Valico la soglia, con un passo accedo al regno delle fantasie culinarie: sul tavolo Sheraton accanto al grandmother clock appartenuto al babbo di John, Noretta ha sfornato per genie di musicisti il coronation chicken con la variante d’un cucchiaio di marmellata all’albicocca, e il poulet aux trente gousses d’ail, cui aggiunge un generoso bicchiere di cognac. A Lorin Maazel e all’adorabile moglie Dietlinde Turban ha servito con grande successo il suo famoso vitello tonnato, Evgeny Kissin invece, ospite fisso del Mews per tre anni, va pazzo per il mascarpone che amalgama con marsala Florio e un goccio di rum.

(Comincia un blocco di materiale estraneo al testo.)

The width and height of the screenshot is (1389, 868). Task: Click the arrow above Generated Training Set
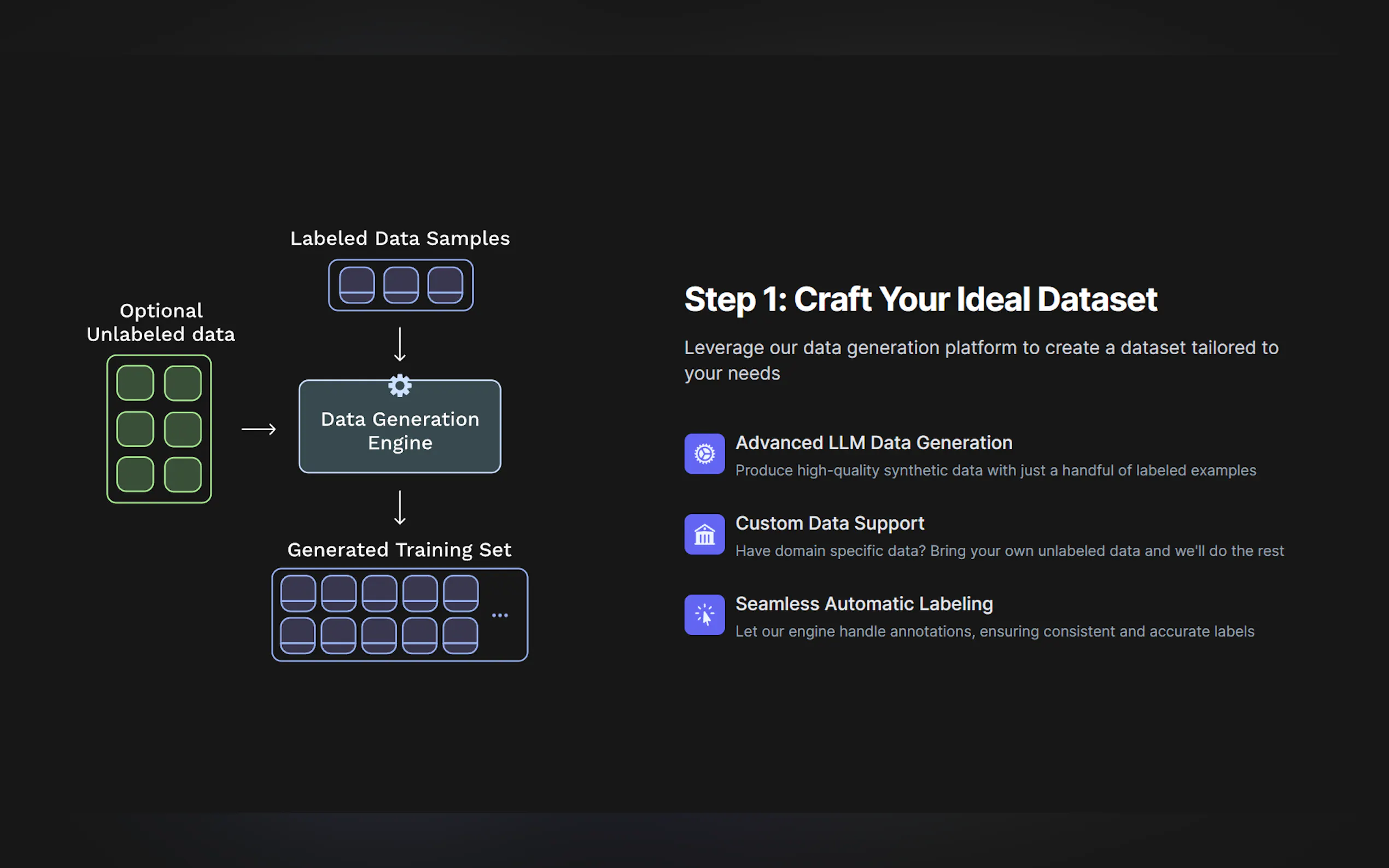click(x=400, y=507)
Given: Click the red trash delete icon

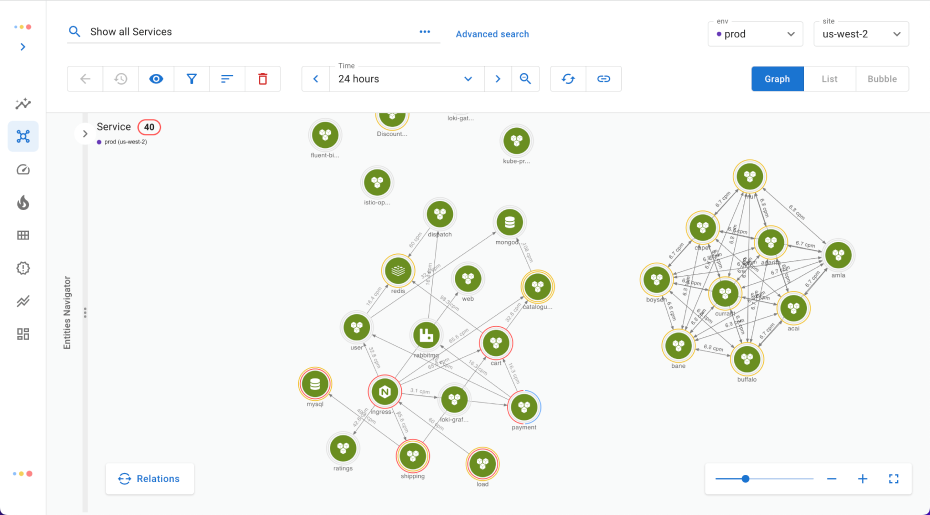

La chocolate cake senza farina è la prediletta da Antonio Pappano; per far felice Alfred Brendel basta impiattare un Mohnkuchen caldo ai semi di papavero, mentre l’amico di una vita Claudio Abbado pare apprezzi particolarmente la croccante glassatura della torta di mele impastata con le britanniche Cox. O meglio, con le golden della Val di Non.
Impossibile non rimanere sedotti dai coniugi Leech, tanto che mecenati, direttori artistici, famosi musicisti e semplici ammiratori hanno allacciato per loro una catena di oltre sessanta prestigiose sale in undici Paesi, capaci di supportare centoquaranta pianisti in un circuito da settanta concerti l’anno, la maggior parte dei quali seguiti personalmente da John e Noretta in un tour che sfiancherebbe chiunque, eccetto loro.
Quattordici gradini sono lo spazio che separa i profumi dai suoni: saliamo dove secoli fa dimorava il fieno e ora abita la musica. Poltrone tante e colorate, fiori ovunque sotto i lucernari, argenti antichi e una coppia di leggii doppi in ciliegio del tardo Settecento. Al centro un pianoforte Steinway cui nessuno dava un penny, ma che “ho trovato come si trova un marito”, confida Noretta: “dopo averne provati duecento, è arrivato il colpo di fulmine!”. Uno strumento che è stato percorso da centinaia di mani eccezionali, da quelle degli allievi storici Leslie Howard, Andreas Haefliger, Marcelo Bratke, “ma voglio citare anche un genio purissimo rimasto nell’ombra: Danny Segal”, sino agli ultimi fenomenali “bimbi” sostenuti dal Trust: i due Alessandro, Romanovsky e Taverna.
È un salotto fatato, ma Noretta si schernisce: “sembra un negozio di mobili, diceva la mia mammetta!”. I cd sono accatastati in pile che la Conci ordina con anacronistico scrupolo, perché a tutti sia accordato lo stesso diritto di ascolto. Ma in qualche dove, forse nella cassapanca della mammetta, forse solo lo sguardo vigile di Giuseppe Verdi ritratto dal thailandese Sumet Jumsai lo sa, si nasconde un regalo unico sotto le mentite spoglie di anonima cassetta, sorpresa ordita a quattro mani per un compleanno di tanto tempo fa. Nella bobina è impressa la registrazione domestica di un brano soltanto, il Rondeau op. 138 di Schubert, il cui sottotitolo, segnato in partitura dall’autore, reca la dicitura Notre amitié est invariabile. E a suonarlo per Noretta Conci furono gli amici Claudio e Maurizio.